• [THE PROBLEM]
Print every line of the data exactly as shown.
::: DATA EXTRACTS
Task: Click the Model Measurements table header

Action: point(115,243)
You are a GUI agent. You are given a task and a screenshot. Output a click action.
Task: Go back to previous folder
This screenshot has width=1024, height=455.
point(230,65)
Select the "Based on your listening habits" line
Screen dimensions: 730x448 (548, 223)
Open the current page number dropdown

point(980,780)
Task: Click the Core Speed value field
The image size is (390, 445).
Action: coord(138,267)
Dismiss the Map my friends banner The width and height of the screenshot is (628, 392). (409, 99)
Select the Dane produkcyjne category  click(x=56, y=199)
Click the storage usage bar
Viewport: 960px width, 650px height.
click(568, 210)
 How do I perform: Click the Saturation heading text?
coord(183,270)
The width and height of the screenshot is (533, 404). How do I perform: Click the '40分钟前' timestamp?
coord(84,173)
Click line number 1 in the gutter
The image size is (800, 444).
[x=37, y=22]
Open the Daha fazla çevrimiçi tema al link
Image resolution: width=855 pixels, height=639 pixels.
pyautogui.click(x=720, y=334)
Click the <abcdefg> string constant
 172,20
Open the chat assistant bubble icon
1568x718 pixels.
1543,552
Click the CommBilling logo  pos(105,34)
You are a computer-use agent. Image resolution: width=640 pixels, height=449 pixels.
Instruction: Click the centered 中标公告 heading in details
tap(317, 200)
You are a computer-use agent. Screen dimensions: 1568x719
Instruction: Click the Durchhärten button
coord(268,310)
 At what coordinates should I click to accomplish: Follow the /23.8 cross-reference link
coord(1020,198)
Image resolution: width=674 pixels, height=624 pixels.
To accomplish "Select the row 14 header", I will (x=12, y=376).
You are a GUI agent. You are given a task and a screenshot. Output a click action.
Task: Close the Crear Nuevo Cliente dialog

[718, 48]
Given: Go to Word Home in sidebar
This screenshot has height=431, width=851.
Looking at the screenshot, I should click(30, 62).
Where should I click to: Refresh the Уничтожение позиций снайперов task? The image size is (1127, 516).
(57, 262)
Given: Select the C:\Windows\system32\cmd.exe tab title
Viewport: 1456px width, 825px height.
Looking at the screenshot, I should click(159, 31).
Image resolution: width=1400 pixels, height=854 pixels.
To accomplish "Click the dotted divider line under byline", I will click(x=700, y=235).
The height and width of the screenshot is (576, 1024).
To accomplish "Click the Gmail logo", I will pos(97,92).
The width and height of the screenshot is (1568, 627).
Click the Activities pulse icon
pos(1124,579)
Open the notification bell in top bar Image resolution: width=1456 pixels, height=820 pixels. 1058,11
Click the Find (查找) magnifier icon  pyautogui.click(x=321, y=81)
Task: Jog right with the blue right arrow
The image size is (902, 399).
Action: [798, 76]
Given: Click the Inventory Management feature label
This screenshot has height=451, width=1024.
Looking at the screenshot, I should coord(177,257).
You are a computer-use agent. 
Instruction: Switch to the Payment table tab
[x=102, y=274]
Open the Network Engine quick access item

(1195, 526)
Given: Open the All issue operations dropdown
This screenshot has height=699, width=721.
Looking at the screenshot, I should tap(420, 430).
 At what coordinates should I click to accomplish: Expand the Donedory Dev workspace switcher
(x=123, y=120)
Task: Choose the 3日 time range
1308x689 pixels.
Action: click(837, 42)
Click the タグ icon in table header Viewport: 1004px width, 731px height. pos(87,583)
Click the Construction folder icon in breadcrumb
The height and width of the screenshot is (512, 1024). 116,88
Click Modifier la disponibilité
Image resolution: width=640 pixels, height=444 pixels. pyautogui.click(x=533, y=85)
::::::
• [ANSWER]
Task: Click the Model Measurements table header

Action: point(115,243)
You are a GUI agent. You are given a task and a screenshot. Output a click action.
Task: Go back to previous folder
This screenshot has width=1024, height=455.
point(230,65)
Select the "Based on your listening habits" line
Screen dimensions: 730x448 (548, 223)
Open the current page number dropdown

point(980,780)
Task: Click the Core Speed value field
The image size is (390, 445).
Action: coord(138,267)
Dismiss the Map my friends banner The width and height of the screenshot is (628, 392). (409, 99)
Select the Dane produkcyjne category  click(x=56, y=199)
Click the storage usage bar
Viewport: 960px width, 650px height.
click(568, 210)
 How do I perform: Click the Saturation heading text?
coord(183,270)
The width and height of the screenshot is (533, 404). How do I perform: Click the '40分钟前' timestamp?
coord(84,173)
Click line number 1 in the gutter
The image size is (800, 444).
[x=37, y=22]
Open the Daha fazla çevrimiçi tema al link
Image resolution: width=855 pixels, height=639 pixels.
pyautogui.click(x=720, y=334)
Click the <abcdefg> string constant
 172,20
Open the chat assistant bubble icon
1568x718 pixels.
1543,552
Click the CommBilling logo  pos(105,34)
You are a computer-use agent. Image resolution: width=640 pixels, height=449 pixels.
Instruction: Click the centered 中标公告 heading in details
tap(317, 200)
You are a computer-use agent. Screen dimensions: 1568x719
Instruction: Click the Durchhärten button
coord(268,310)
 At what coordinates should I click to accomplish: Follow the /23.8 cross-reference link
coord(1020,198)
Image resolution: width=674 pixels, height=624 pixels.
To accomplish "Select the row 14 header", I will (x=12, y=376).
You are a GUI agent. You are given a task and a screenshot. Output a click action.
Task: Close the Crear Nuevo Cliente dialog

[718, 48]
Given: Go to Word Home in sidebar
This screenshot has height=431, width=851.
Looking at the screenshot, I should click(30, 62).
Where should I click to: Refresh the Уничтожение позиций снайперов task? The image size is (1127, 516).
(57, 262)
Given: Select the C:\Windows\system32\cmd.exe tab title
Viewport: 1456px width, 825px height.
Looking at the screenshot, I should click(159, 31).
Image resolution: width=1400 pixels, height=854 pixels.
To accomplish "Click the dotted divider line under byline", I will click(x=700, y=235).
The height and width of the screenshot is (576, 1024).
To accomplish "Click the Gmail logo", I will pos(97,92).
The width and height of the screenshot is (1568, 627).
Click the Activities pulse icon
pos(1124,579)
Open the notification bell in top bar Image resolution: width=1456 pixels, height=820 pixels. 1058,11
Click the Find (查找) magnifier icon  pyautogui.click(x=321, y=81)
Task: Jog right with the blue right arrow
The image size is (902, 399).
Action: [798, 76]
Given: Click the Inventory Management feature label
This screenshot has height=451, width=1024.
Looking at the screenshot, I should coord(177,257).
You are a computer-use agent. 
Instruction: Switch to the Payment table tab
[x=102, y=274]
Open the Network Engine quick access item

(1195, 526)
Given: Open the All issue operations dropdown
This screenshot has height=699, width=721.
Looking at the screenshot, I should tap(420, 430).
 At what coordinates should I click to accomplish: Expand the Donedory Dev workspace switcher
(x=123, y=120)
Task: Choose the 3日 time range
1308x689 pixels.
Action: click(837, 42)
Click the タグ icon in table header Viewport: 1004px width, 731px height. pos(87,583)
Click the Construction folder icon in breadcrumb
The height and width of the screenshot is (512, 1024). 116,88
Click Modifier la disponibilité
Image resolution: width=640 pixels, height=444 pixels. pyautogui.click(x=533, y=85)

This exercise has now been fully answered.